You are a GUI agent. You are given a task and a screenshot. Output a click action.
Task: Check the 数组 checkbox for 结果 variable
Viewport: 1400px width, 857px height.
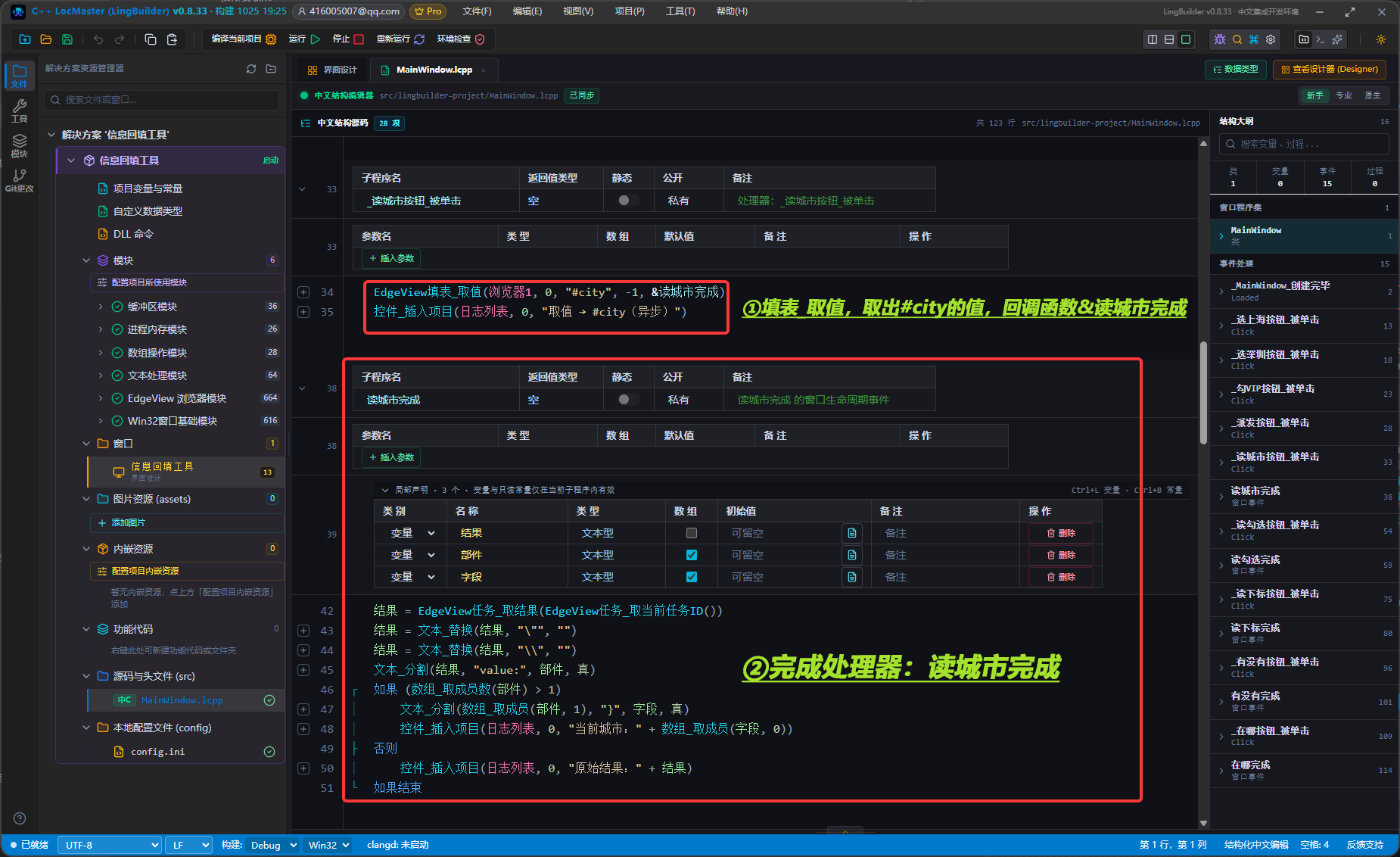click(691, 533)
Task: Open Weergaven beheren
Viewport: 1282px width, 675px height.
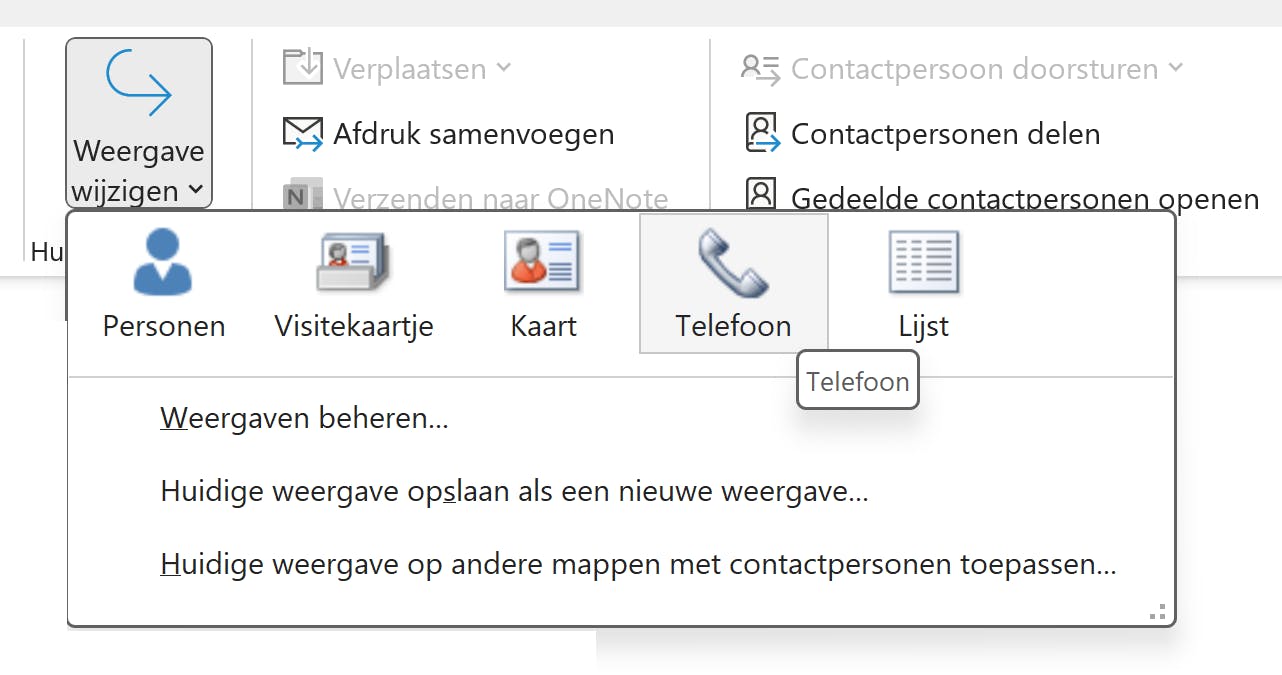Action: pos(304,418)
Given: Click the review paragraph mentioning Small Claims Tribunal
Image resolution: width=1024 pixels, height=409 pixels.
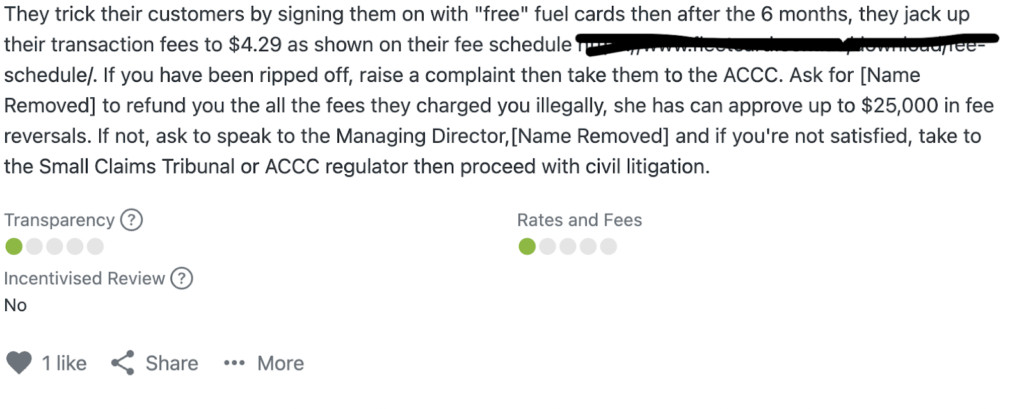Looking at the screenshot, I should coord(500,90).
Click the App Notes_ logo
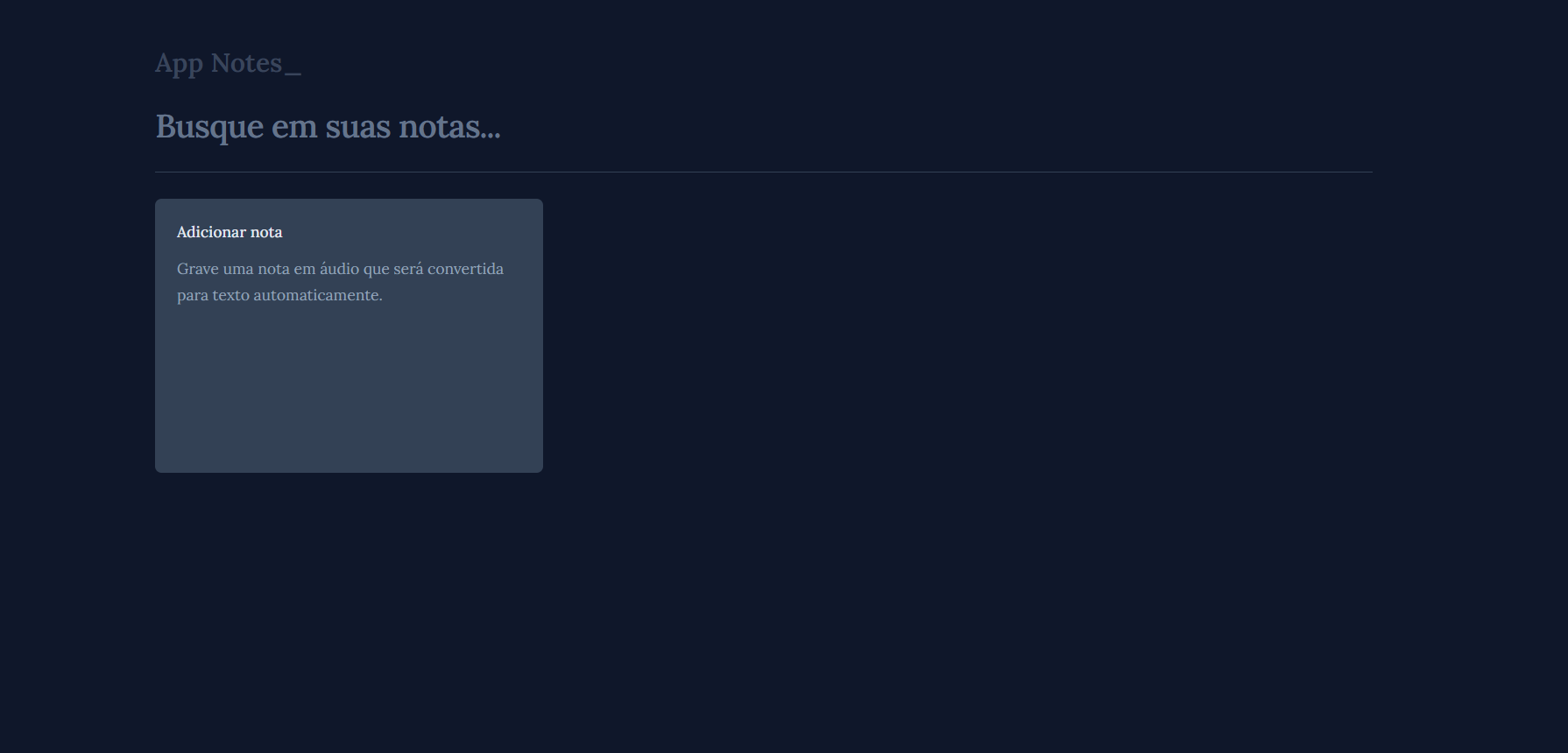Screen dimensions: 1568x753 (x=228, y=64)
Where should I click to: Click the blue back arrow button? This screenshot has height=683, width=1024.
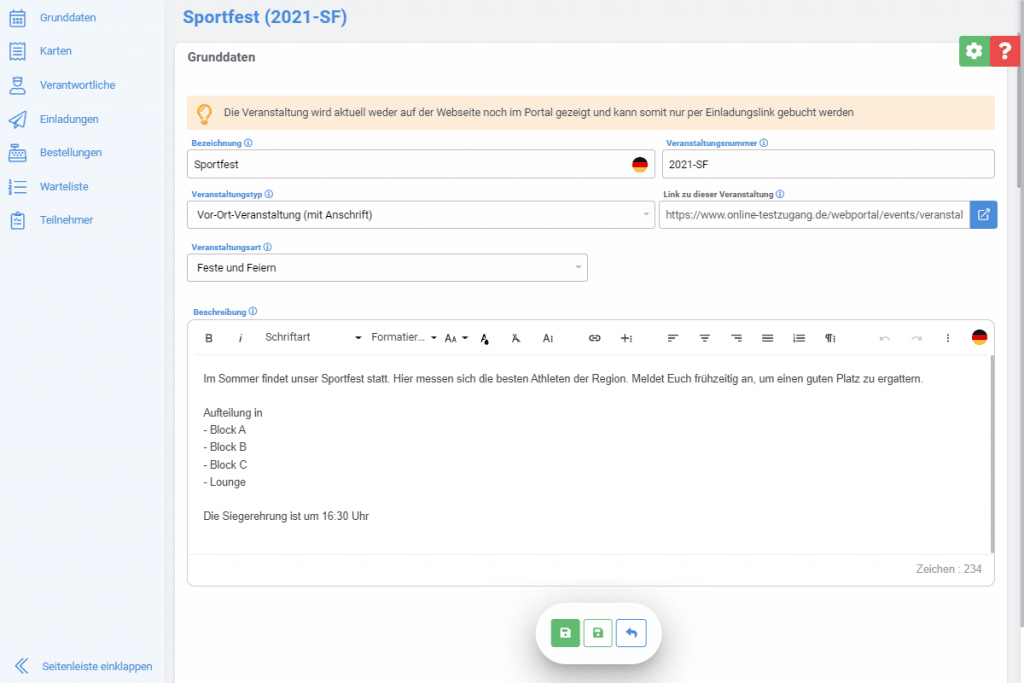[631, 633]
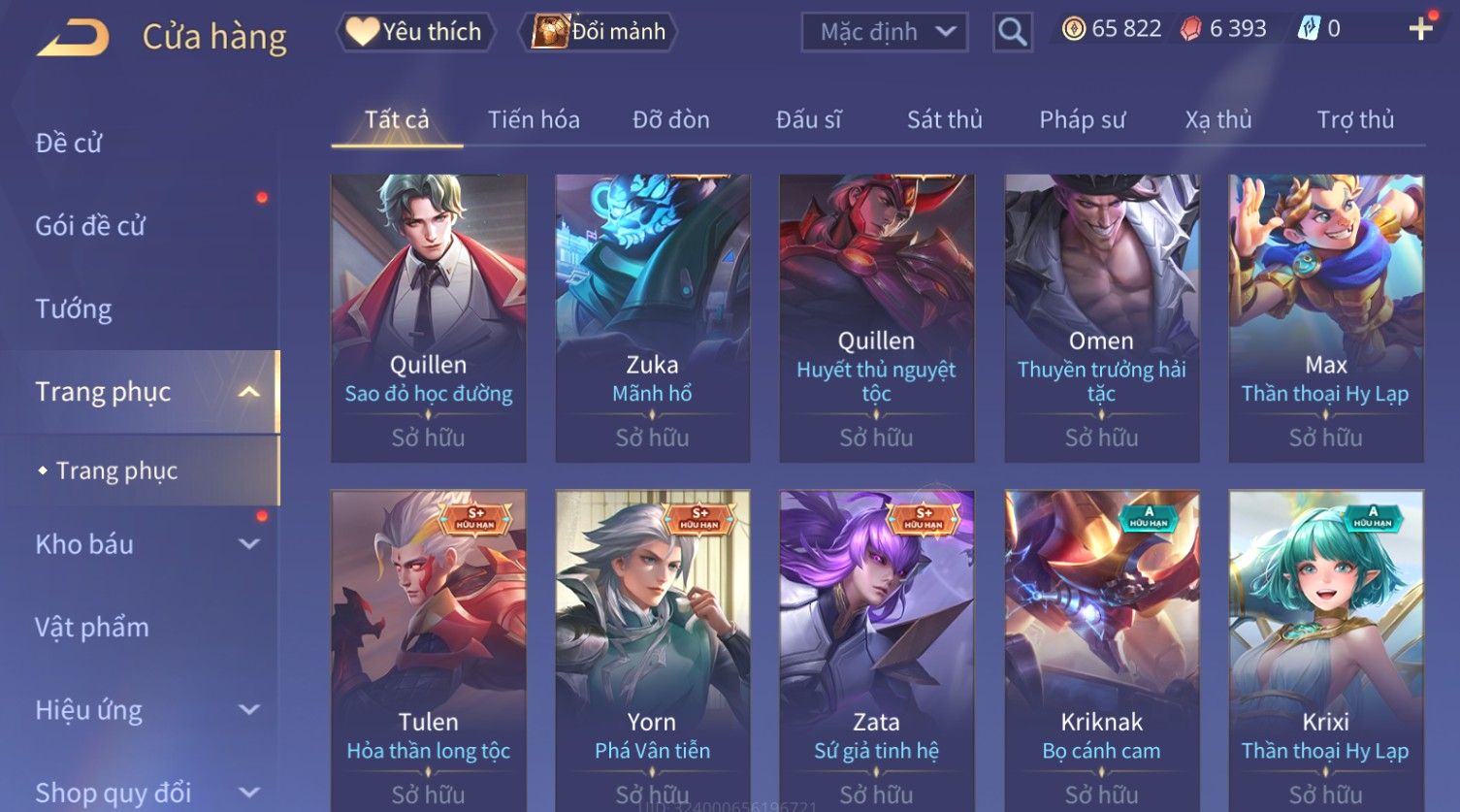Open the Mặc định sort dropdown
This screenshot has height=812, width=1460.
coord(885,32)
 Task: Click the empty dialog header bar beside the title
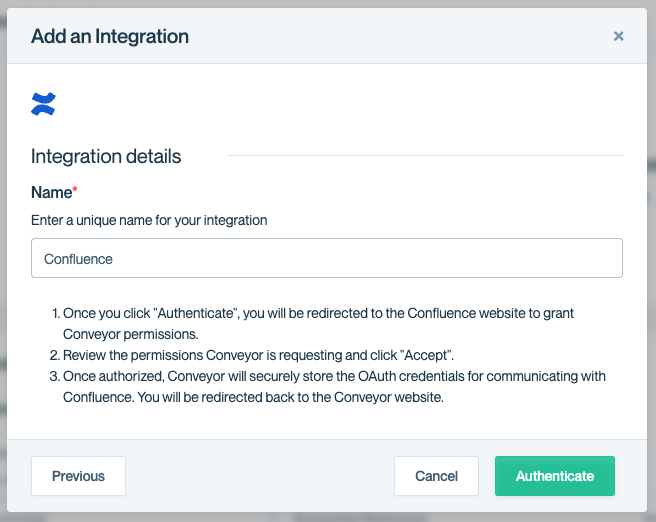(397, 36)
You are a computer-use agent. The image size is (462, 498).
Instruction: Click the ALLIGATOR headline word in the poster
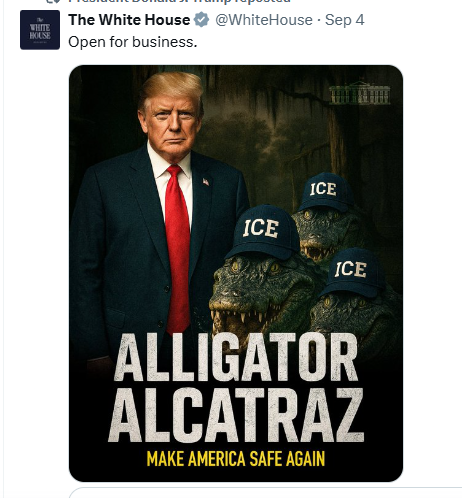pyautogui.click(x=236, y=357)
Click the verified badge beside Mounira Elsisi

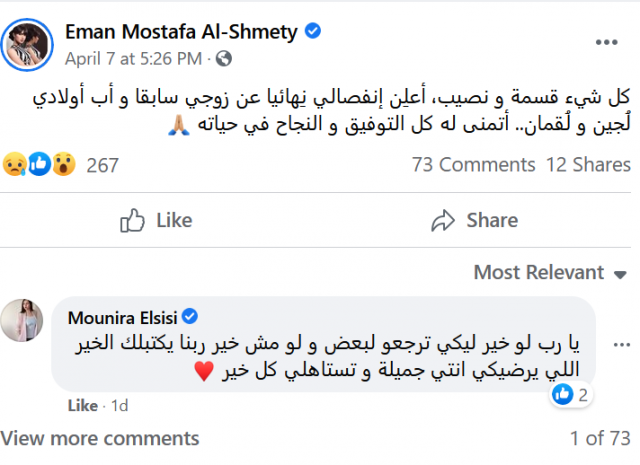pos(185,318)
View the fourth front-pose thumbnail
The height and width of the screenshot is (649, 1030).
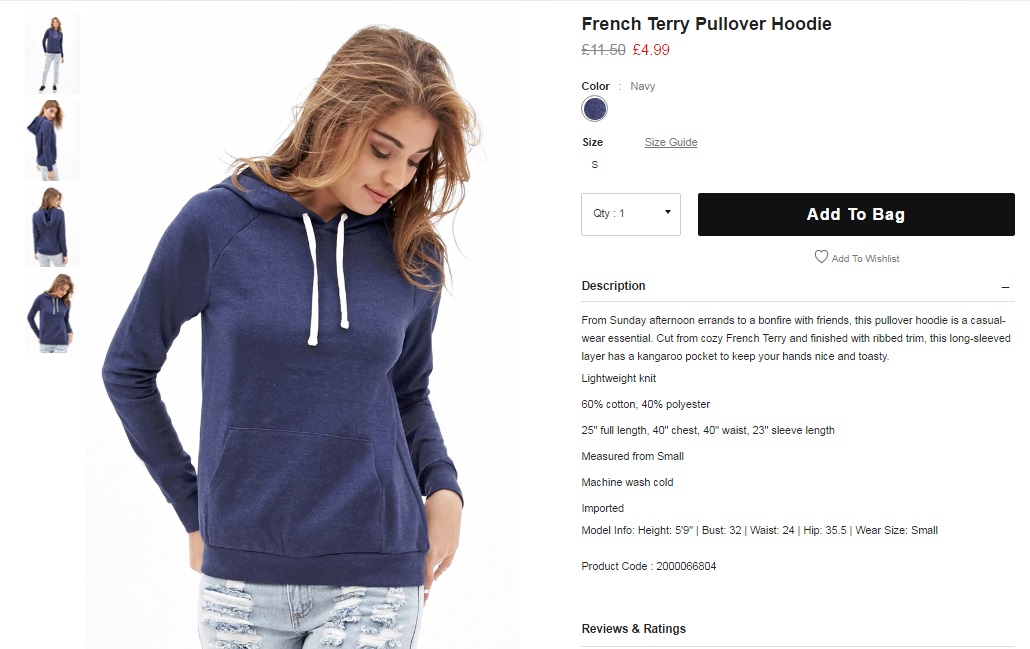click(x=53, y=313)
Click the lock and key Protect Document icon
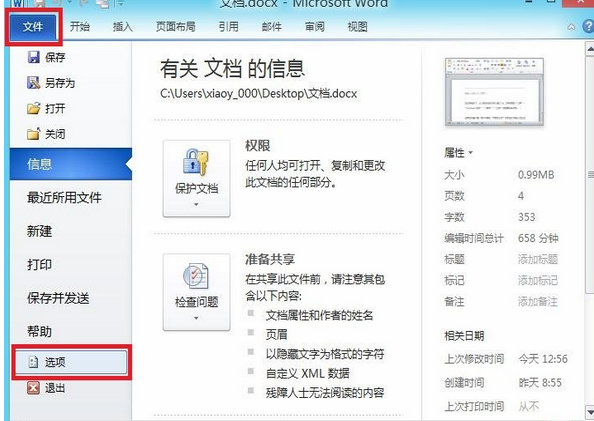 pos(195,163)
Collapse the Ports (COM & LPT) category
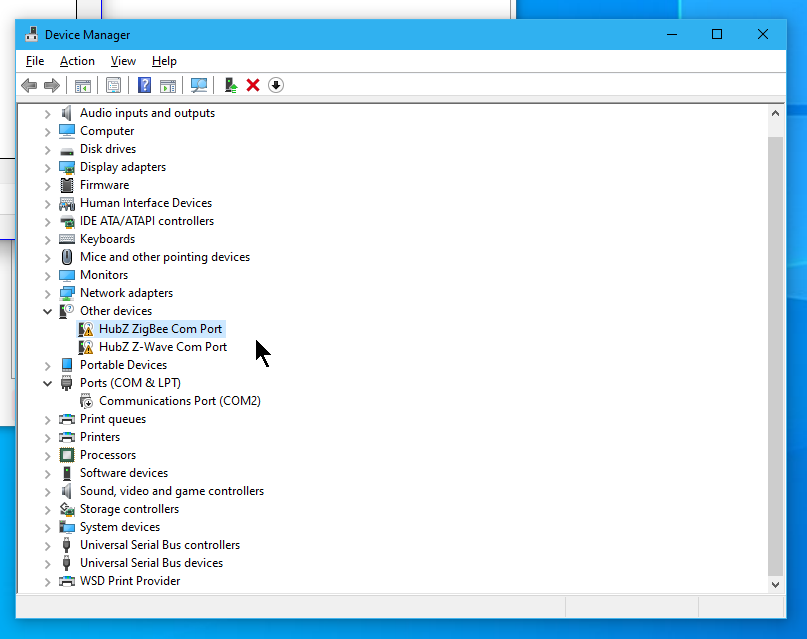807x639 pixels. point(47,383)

────

▶ _Task goal_: The lines holding the string "agent" are what is needed from the material above.

▶ _Answer to this task_:
You are a GUI agent. You are given a task and a screenshot. Output a click action.
You are a computer-use agent. The image size is (462, 498).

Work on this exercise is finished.